U.S. farmers on the Commstock Investments Brazil Farmland Tour are getting a firsthand look at Brazil’s agriculture.
Alan VanNahmen, President and founder Kopper Kutter LLC, and a Kansas farmer, explains what they have seen.
“Well, it’s been a great week. Wonderful opportunity to see many common aspects of farming and crop production blessed diversified areas of coffee production, sugarcane production, long with dairy and a lot of grain handling and green processing feed companies, as well as biomass energy and ethanol production.”
He says one challenge facing Brazil farmers is their roads.
“I’d heard they’d be tough and rugged. And of course we’ve also been here a while during the rainy season and a couple of days with rain showers, were able to get around for the most part pretty good, but it’s a challenge with our roads, vast distances to travel and challenges of woods and trees that are being cleared alongside the roads. We’re trying to build those roads while you still have a lot of trucks and semis running up and down those roads. It’s just a big talent form and they have a lot of commodity a lot of grain to haul they probably have a shortage of gravel and sand around the area so they don’t have real good base materials close by to put down there and construct new roads. So that’s a big challenge for them.”
VanNahmen explains how Brazil competes with the United States in the global market.
“We’ll just have to keep working on it. Keep improving our efficiencies. I’m from really southwest Kansas, and we’re doing a lot of sorghum there. I expected maybe to see a little more sorghum there than what we have. But I think okay, these guys are definitely growing soybeans. They’re growing soybeans, twice a year two crops at least, some places three.
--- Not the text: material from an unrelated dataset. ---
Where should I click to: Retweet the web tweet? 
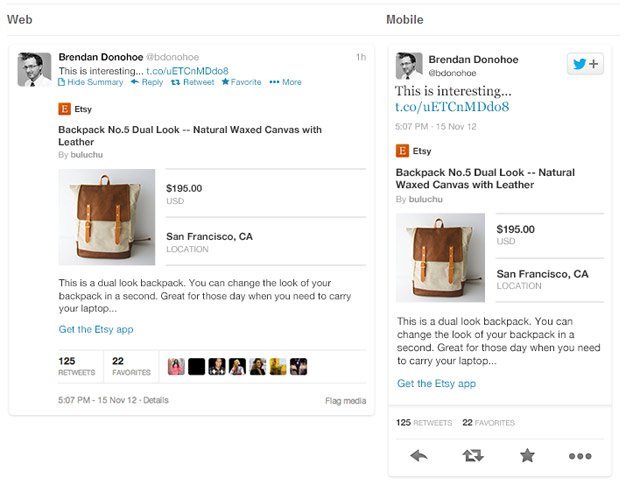[x=193, y=82]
So, no wonder they have already in just the past few years exceeded production and soybeans. They look at corn a little bit as a second crop. Wheat, there is virtually no wheat around. So, being in western Kansas, they’re not tapping into our product there. Our sorghum, something that we’re raising more and more and looking at doing more, and from that point, I’m sitting here with little bit of comfort and kind of happy to be a poor Kansas wheat farmer and sorghum farmer.”
The tour concludes January 24.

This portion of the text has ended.